Provided data START
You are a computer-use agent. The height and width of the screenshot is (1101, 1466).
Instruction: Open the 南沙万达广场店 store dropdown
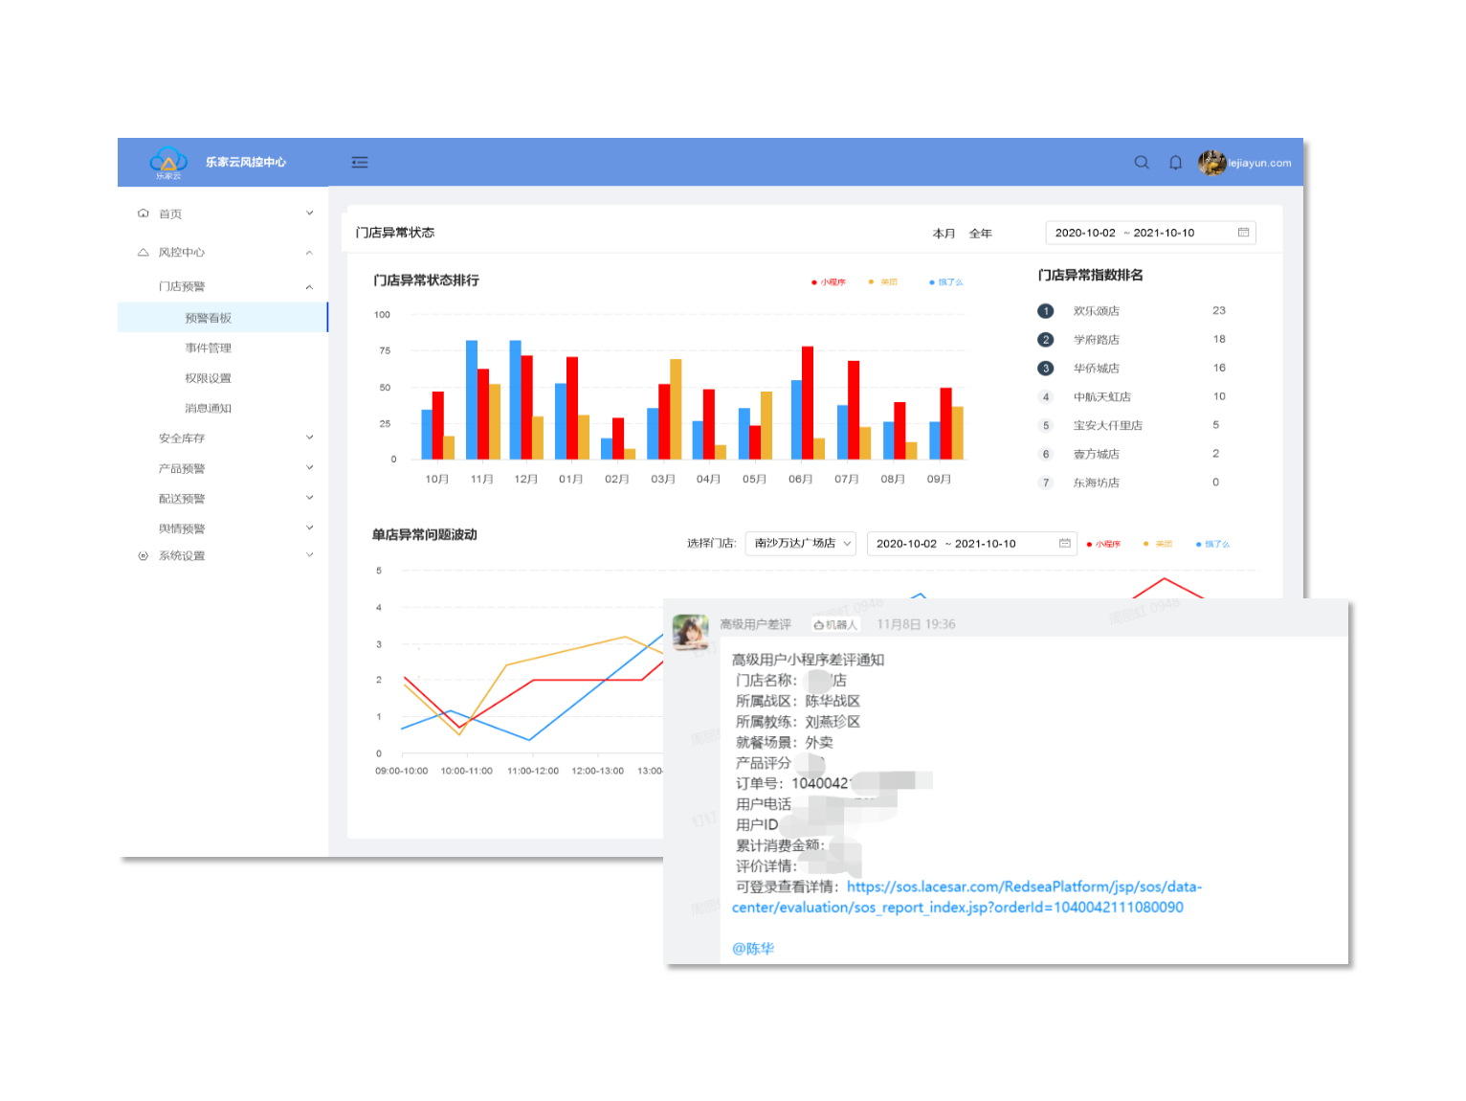click(801, 544)
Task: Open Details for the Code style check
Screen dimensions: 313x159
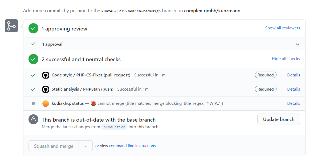Action: (294, 75)
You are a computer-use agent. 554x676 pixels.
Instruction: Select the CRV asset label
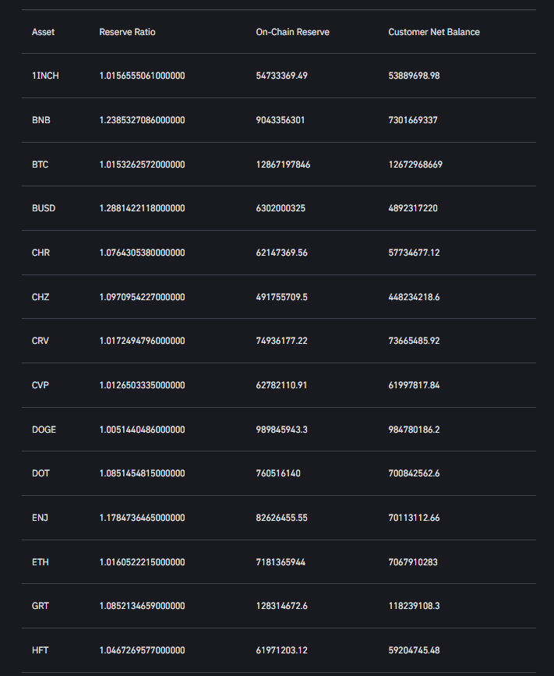click(x=41, y=341)
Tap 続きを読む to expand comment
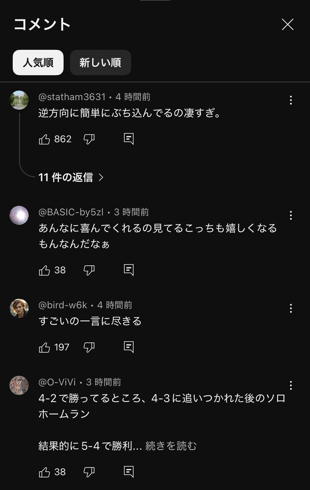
Provided data END
Problem statement: Copy out exactly the lines between the line that contains "Screen dimensions: 313x159" and the last line of the records, both ends included; leave out every picture.

Exercise result:
Screen dimensions: 313x159
Action: (294, 75)
You are a computer-use agent. 554x676 pixels.
Instruction: Select the CRV asset label
click(x=41, y=341)
Tap 続きを読む to expand comment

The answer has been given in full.